Entries taken from a collection:
□ □ □

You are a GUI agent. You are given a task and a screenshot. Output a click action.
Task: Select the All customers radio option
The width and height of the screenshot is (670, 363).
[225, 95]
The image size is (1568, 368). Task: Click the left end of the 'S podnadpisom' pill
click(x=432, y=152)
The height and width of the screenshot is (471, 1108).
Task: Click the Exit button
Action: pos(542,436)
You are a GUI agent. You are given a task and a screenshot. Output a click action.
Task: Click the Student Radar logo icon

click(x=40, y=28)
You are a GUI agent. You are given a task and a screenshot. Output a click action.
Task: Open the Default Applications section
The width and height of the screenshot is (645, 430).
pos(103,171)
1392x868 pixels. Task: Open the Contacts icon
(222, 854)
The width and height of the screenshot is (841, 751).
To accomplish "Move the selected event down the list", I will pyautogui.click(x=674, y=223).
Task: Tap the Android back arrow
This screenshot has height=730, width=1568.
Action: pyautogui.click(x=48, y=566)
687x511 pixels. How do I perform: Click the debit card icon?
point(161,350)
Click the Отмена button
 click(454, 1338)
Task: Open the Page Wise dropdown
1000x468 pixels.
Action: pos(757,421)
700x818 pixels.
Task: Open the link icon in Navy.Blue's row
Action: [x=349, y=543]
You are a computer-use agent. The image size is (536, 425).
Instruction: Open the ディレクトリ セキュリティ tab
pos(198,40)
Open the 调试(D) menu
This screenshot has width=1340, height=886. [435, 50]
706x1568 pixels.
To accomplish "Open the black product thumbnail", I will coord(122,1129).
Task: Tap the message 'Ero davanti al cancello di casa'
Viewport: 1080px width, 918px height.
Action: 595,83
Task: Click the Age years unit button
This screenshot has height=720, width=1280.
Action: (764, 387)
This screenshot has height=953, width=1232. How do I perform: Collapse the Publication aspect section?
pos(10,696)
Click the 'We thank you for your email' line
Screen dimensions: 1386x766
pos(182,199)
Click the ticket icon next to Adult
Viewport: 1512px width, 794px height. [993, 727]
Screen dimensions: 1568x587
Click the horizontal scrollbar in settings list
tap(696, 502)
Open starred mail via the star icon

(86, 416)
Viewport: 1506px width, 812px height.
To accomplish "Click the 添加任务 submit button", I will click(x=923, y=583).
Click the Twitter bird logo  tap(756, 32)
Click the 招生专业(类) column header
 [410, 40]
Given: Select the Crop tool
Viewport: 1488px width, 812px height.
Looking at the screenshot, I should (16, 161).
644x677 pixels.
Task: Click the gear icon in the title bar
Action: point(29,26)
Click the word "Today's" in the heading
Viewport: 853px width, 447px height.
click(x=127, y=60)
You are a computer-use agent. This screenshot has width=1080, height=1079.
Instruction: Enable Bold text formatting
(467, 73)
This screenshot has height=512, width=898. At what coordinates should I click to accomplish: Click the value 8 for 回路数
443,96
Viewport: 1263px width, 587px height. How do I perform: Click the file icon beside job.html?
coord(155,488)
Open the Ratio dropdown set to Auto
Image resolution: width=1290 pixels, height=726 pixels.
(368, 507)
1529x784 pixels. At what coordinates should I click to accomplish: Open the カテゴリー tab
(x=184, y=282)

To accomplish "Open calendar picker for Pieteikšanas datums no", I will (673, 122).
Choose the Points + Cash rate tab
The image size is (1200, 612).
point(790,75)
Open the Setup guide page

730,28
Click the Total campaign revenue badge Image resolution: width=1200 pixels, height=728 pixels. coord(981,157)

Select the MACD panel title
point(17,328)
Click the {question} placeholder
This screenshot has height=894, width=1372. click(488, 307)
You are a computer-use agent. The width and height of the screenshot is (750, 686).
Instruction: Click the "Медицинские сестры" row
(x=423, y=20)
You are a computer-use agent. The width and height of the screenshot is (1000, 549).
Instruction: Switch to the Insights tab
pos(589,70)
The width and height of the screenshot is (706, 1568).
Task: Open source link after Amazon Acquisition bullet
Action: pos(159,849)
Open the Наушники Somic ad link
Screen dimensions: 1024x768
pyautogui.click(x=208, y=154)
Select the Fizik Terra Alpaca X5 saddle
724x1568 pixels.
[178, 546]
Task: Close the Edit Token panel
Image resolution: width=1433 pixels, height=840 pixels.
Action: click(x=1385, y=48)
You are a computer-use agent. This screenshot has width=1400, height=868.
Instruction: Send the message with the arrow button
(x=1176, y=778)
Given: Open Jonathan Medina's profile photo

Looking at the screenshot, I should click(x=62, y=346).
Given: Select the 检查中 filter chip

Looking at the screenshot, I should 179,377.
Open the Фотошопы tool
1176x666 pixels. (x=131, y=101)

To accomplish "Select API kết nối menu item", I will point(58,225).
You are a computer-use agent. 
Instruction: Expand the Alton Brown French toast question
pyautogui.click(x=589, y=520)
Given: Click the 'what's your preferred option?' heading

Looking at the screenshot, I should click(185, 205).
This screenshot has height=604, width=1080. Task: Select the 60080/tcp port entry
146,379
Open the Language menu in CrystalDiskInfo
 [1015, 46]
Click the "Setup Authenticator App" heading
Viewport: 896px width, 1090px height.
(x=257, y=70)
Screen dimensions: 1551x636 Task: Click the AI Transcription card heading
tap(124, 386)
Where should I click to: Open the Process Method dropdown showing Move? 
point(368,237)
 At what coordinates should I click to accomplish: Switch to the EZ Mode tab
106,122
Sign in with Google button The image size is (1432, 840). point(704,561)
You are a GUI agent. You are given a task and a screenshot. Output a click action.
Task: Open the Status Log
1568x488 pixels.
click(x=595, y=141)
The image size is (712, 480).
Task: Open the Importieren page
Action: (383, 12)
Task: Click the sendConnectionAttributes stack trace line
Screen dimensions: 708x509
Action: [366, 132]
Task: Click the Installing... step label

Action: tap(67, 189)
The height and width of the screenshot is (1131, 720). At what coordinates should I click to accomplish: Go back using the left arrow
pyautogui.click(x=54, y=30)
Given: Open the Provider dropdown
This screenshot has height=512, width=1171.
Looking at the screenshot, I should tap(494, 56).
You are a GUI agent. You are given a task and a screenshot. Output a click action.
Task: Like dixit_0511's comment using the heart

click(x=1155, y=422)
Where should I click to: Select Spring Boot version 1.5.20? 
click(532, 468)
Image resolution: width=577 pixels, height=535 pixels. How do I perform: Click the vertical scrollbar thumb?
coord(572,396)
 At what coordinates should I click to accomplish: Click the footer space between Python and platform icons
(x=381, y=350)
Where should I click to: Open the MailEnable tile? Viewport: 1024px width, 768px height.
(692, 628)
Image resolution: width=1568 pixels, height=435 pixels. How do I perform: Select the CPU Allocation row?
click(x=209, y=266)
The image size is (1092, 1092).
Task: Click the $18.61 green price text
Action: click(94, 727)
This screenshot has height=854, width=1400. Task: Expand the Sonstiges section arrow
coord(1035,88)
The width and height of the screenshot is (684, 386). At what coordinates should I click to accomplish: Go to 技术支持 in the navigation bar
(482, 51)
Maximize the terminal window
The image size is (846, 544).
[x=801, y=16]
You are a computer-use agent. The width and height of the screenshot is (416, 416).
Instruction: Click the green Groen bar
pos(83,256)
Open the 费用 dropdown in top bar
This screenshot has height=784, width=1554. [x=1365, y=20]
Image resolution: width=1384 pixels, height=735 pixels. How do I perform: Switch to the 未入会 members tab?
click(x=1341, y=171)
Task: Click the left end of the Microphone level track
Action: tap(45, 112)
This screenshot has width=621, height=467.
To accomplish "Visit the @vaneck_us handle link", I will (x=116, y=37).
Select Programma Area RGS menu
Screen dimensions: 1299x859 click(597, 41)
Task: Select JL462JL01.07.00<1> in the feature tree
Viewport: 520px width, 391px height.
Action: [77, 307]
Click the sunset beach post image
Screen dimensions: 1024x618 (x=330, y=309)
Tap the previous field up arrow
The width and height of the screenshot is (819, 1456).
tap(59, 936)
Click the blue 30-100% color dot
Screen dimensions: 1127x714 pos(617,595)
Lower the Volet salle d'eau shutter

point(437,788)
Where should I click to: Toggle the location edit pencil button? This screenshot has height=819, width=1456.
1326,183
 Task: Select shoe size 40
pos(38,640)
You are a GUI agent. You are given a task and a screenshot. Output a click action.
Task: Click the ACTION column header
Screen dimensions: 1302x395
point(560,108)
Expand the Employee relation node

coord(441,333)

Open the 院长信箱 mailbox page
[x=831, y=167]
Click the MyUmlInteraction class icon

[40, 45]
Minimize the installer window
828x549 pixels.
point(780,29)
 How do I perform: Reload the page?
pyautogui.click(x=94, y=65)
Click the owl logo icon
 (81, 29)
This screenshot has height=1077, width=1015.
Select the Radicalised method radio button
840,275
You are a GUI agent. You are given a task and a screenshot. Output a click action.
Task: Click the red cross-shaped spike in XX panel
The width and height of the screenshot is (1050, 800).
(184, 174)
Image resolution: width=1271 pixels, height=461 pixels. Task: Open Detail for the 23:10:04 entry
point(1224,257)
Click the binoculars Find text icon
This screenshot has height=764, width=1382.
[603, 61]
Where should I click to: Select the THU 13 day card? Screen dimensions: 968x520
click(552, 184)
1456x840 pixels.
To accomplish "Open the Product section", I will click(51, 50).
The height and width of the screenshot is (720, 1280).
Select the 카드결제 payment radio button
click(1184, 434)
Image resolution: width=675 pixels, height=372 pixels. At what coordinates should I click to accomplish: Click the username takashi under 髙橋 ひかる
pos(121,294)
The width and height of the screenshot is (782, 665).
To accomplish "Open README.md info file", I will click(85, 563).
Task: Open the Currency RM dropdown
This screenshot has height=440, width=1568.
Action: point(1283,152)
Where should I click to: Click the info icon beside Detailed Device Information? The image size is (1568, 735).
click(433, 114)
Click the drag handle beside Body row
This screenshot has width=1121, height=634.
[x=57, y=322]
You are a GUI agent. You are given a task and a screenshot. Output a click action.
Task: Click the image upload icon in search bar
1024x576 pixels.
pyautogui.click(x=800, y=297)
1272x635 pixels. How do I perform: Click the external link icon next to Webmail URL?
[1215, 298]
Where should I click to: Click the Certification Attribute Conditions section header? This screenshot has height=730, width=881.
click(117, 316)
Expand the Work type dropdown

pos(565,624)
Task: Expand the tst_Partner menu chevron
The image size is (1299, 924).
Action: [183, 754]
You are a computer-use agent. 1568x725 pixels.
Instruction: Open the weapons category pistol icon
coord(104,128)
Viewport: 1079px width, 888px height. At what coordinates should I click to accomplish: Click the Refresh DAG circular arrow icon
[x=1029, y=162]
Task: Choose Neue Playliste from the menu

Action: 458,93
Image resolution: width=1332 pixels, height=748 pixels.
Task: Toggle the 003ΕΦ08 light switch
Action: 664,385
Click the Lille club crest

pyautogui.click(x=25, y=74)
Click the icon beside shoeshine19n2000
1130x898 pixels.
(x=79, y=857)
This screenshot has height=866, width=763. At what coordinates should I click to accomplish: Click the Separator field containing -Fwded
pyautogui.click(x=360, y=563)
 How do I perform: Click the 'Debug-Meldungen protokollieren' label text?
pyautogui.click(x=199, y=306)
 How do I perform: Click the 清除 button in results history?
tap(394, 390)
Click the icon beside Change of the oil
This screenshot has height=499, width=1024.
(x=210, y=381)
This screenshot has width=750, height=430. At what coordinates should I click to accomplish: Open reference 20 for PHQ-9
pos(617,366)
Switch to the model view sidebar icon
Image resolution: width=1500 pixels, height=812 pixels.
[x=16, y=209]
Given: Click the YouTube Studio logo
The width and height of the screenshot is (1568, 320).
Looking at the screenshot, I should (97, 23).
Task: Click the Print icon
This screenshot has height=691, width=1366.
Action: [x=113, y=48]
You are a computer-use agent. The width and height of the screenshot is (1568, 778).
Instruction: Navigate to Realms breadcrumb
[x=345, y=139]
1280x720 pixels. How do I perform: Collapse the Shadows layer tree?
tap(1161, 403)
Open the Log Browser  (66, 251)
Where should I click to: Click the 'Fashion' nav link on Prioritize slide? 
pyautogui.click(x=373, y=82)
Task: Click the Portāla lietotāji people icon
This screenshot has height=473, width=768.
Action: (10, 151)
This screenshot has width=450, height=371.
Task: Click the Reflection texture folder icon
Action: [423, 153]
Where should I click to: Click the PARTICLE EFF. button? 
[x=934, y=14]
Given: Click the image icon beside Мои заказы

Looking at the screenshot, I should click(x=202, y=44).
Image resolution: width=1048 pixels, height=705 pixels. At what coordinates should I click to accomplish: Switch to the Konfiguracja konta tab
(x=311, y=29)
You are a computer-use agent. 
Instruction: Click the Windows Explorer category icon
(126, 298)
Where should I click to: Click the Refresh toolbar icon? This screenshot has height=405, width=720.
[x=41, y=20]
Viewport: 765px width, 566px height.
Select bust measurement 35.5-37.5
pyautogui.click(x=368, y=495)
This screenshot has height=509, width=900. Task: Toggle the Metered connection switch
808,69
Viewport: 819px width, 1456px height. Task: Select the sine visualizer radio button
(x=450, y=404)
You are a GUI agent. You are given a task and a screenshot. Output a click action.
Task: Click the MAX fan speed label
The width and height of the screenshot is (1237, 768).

□ □ □

§ STATED TASK
Copy out the items from the line containing "The image size is (1568, 368)." through the line containing "will click(x=923, y=583).", substituting "screen agent" for "GUI agent" and keeping every other word unchanged.

§ OUTPUT
The image size is (1568, 368). Task: Click the left end of the 'S podnadpisom' pill
click(x=432, y=152)
The height and width of the screenshot is (471, 1108).
Task: Click the Exit button
Action: pos(542,436)
You are a screen agent. You are given a task and a screenshot. Output a click action.
Task: Click the Student Radar logo icon

click(x=40, y=28)
You are a screen agent. You are given a task and a screenshot. Output a click action.
Task: Open the Default Applications section
The width and height of the screenshot is (645, 430).
pos(103,171)
1392x868 pixels. Task: Open the Contacts icon
(222, 854)
The width and height of the screenshot is (841, 751).
To accomplish "Move the selected event down the list", I will pyautogui.click(x=674, y=223).
Task: Tap the Android back arrow
This screenshot has height=730, width=1568.
Action: pyautogui.click(x=48, y=566)
687x511 pixels. How do I perform: Click the debit card icon?
point(161,350)
Click the Отмена button
 click(454, 1338)
Task: Open the Page Wise dropdown
1000x468 pixels.
Action: pos(757,421)
700x818 pixels.
Task: Open the link icon in Navy.Blue's row
Action: [x=349, y=543]
You are a computer-use agent. The image size is (536, 425).
Instruction: Open the ディレクトリ セキュリティ tab
pos(198,40)
Open the 调试(D) menu
This screenshot has width=1340, height=886. [435, 50]
706x1568 pixels.
To accomplish "Open the black product thumbnail", I will coord(122,1129).
Task: Tap the message 'Ero davanti al cancello di casa'
Viewport: 1080px width, 918px height.
Action: 595,83
Task: Click the Age years unit button
This screenshot has height=720, width=1280.
Action: (764, 387)
This screenshot has height=953, width=1232. How do I perform: Collapse the Publication aspect section?
pos(10,696)
Click the 'We thank you for your email' line
Screen dimensions: 1386x766
pos(182,199)
Click the ticket icon next to Adult
Viewport: 1512px width, 794px height. [993, 727]
Screen dimensions: 1568x587
Click the horizontal scrollbar in settings list
tap(696, 502)
Open starred mail via the star icon

(86, 416)
Viewport: 1506px width, 812px height.
To accomplish "Click the 添加任务 submit button", I will click(x=923, y=583).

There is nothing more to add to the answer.